Problem to work on
Go through the listing below from its first line and repeat each line exactly, ending at the line containing "Task: Select print_shrink_to_fit" and including it.

Information given

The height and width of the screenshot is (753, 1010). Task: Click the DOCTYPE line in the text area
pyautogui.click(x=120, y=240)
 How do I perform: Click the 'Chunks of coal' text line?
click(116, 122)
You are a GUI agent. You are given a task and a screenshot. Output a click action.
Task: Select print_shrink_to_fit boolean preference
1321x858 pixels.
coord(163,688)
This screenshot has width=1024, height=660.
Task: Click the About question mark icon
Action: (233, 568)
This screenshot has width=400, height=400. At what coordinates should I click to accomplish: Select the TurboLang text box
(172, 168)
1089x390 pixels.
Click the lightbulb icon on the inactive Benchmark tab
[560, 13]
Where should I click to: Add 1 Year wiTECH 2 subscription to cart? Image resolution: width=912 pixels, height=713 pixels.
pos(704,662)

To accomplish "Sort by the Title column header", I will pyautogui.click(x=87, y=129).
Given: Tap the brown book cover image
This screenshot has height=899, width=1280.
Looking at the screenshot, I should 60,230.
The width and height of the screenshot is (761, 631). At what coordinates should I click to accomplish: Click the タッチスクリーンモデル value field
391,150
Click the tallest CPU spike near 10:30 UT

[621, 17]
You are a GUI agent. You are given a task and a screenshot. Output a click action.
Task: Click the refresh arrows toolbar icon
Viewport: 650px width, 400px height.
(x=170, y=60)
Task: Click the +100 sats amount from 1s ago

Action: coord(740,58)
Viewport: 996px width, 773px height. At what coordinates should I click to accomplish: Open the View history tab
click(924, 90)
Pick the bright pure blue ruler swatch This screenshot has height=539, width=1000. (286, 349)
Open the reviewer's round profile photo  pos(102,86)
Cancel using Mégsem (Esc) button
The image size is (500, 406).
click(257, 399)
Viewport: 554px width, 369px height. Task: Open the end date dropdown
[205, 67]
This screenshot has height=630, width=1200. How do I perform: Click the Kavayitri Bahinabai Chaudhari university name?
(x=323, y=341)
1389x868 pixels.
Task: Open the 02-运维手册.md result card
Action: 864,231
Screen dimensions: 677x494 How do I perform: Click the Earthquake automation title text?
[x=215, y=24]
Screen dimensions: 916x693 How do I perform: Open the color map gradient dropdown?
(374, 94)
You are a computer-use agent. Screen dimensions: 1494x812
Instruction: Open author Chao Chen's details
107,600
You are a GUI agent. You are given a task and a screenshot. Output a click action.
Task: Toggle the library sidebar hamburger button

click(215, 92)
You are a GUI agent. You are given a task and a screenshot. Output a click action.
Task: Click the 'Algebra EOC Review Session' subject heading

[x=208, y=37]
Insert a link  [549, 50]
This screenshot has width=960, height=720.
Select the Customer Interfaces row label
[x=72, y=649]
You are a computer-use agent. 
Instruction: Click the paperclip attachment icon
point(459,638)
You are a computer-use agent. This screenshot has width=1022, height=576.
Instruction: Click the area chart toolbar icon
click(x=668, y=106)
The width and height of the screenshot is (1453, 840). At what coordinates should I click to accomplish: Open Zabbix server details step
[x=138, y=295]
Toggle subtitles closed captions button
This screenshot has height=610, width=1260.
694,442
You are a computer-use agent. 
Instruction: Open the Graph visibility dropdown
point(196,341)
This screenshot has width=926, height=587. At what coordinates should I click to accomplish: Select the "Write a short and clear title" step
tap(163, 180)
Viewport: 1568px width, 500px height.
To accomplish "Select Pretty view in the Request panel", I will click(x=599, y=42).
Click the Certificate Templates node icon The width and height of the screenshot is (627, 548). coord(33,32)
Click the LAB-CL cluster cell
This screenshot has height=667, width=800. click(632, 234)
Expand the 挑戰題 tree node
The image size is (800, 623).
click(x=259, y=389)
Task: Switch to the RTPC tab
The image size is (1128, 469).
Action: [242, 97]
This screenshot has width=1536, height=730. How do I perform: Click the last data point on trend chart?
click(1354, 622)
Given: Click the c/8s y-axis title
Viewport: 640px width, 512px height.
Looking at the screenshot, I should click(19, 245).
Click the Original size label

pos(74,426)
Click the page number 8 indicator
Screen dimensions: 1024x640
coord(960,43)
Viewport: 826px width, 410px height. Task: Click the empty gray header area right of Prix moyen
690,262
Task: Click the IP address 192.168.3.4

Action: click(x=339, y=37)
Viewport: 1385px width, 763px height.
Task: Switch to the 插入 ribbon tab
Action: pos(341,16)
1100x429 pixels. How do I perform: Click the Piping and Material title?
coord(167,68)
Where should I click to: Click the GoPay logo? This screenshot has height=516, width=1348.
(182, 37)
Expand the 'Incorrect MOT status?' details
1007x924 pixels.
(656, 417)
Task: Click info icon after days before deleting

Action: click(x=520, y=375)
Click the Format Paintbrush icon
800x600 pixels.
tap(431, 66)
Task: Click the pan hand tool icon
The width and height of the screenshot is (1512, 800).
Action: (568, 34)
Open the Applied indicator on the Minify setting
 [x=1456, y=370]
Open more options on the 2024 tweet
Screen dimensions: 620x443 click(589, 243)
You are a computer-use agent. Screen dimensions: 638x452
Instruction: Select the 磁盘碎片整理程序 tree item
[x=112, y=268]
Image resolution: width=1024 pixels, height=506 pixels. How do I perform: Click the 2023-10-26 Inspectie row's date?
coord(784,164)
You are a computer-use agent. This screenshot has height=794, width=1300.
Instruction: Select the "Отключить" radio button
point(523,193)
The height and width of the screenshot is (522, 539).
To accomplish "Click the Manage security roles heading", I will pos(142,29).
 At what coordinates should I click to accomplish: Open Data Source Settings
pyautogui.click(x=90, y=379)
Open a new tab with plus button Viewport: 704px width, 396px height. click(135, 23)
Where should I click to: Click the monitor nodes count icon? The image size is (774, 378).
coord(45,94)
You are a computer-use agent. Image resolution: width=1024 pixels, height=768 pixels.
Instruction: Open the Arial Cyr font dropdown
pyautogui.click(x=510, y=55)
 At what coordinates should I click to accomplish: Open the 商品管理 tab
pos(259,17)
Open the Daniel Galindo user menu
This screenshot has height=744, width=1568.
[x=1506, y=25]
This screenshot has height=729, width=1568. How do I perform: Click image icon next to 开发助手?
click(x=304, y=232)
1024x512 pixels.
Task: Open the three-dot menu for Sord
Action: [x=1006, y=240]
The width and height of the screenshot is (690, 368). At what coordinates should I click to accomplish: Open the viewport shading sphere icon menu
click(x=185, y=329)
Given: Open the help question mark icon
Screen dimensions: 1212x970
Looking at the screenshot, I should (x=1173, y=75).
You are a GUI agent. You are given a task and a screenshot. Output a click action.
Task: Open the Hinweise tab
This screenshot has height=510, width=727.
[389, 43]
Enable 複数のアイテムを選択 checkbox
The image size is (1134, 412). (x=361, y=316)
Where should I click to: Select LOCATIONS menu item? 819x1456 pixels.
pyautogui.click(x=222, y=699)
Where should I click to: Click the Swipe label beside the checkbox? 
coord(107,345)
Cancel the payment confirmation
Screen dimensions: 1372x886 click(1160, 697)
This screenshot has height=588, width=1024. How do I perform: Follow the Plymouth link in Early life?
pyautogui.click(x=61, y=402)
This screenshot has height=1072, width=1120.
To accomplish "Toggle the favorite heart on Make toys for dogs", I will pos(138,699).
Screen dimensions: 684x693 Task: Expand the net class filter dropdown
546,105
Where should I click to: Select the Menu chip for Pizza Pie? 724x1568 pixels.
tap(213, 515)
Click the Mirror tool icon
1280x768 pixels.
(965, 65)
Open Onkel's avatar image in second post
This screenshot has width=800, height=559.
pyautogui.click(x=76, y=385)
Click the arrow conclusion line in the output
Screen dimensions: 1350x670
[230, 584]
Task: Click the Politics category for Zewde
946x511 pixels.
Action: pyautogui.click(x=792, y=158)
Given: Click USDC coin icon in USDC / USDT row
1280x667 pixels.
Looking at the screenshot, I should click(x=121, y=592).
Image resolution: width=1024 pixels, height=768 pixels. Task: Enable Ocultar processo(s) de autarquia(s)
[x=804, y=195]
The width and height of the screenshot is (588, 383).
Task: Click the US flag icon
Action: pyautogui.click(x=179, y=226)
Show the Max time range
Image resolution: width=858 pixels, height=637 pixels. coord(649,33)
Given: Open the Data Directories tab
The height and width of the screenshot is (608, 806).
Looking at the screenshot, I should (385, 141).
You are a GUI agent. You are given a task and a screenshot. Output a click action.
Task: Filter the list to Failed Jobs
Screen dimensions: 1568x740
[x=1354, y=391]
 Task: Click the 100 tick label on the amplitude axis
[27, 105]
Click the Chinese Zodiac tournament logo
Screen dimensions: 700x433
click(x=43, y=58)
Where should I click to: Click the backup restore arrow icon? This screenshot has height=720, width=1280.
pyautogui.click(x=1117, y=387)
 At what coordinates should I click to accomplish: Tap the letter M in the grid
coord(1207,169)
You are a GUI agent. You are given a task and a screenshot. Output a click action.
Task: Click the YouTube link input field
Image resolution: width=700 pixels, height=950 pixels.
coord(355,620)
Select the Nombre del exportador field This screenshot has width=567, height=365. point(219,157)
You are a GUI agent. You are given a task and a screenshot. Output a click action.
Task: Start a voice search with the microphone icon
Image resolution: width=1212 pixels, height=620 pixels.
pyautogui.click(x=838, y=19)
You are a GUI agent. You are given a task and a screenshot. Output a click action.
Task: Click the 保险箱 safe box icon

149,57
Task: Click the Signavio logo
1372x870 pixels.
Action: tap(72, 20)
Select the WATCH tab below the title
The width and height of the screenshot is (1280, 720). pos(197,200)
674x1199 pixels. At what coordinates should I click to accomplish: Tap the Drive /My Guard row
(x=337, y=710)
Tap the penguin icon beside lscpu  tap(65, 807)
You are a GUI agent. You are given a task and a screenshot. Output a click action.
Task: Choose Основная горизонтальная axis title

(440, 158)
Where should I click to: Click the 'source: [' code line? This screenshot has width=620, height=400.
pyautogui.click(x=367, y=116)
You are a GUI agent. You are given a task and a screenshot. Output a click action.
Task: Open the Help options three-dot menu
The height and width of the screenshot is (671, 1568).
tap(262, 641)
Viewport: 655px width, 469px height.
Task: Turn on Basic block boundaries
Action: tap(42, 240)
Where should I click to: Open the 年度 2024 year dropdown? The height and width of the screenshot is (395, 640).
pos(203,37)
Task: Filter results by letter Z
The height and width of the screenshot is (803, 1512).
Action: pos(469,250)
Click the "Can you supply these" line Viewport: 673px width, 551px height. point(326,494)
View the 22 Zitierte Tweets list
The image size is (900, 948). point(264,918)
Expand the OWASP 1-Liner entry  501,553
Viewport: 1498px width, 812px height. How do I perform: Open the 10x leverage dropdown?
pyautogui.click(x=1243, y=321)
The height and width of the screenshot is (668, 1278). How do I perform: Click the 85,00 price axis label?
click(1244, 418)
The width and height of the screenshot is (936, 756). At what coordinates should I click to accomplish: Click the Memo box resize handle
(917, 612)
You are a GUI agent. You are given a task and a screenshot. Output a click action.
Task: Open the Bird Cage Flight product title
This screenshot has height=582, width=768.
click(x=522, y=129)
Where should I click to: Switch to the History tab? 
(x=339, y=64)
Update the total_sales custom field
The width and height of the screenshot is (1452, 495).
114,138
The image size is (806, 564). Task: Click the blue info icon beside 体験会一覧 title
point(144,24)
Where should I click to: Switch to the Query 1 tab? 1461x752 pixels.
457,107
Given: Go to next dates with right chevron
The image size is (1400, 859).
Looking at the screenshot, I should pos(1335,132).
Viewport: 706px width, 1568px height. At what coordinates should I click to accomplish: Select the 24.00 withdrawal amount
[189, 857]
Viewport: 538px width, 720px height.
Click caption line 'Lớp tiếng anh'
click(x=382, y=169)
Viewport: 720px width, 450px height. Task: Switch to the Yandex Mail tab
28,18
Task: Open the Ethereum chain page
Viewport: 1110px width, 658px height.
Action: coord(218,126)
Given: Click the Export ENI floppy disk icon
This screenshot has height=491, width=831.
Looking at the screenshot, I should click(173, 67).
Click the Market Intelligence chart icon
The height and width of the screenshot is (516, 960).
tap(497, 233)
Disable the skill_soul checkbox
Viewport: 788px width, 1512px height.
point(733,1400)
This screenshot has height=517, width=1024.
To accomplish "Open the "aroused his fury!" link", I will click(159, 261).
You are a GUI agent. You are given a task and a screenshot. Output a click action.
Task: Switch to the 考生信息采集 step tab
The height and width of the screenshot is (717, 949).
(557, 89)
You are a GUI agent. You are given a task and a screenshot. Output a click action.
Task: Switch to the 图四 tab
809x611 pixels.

Output below
The height and width of the screenshot is (753, 1010). Task: Click the DOCTYPE line in the text area
pyautogui.click(x=120, y=240)
 How do I perform: Click the 'Chunks of coal' text line?
click(116, 122)
You are a GUI agent. You are given a task and a screenshot. Output a click action.
Task: Select print_shrink_to_fit boolean preference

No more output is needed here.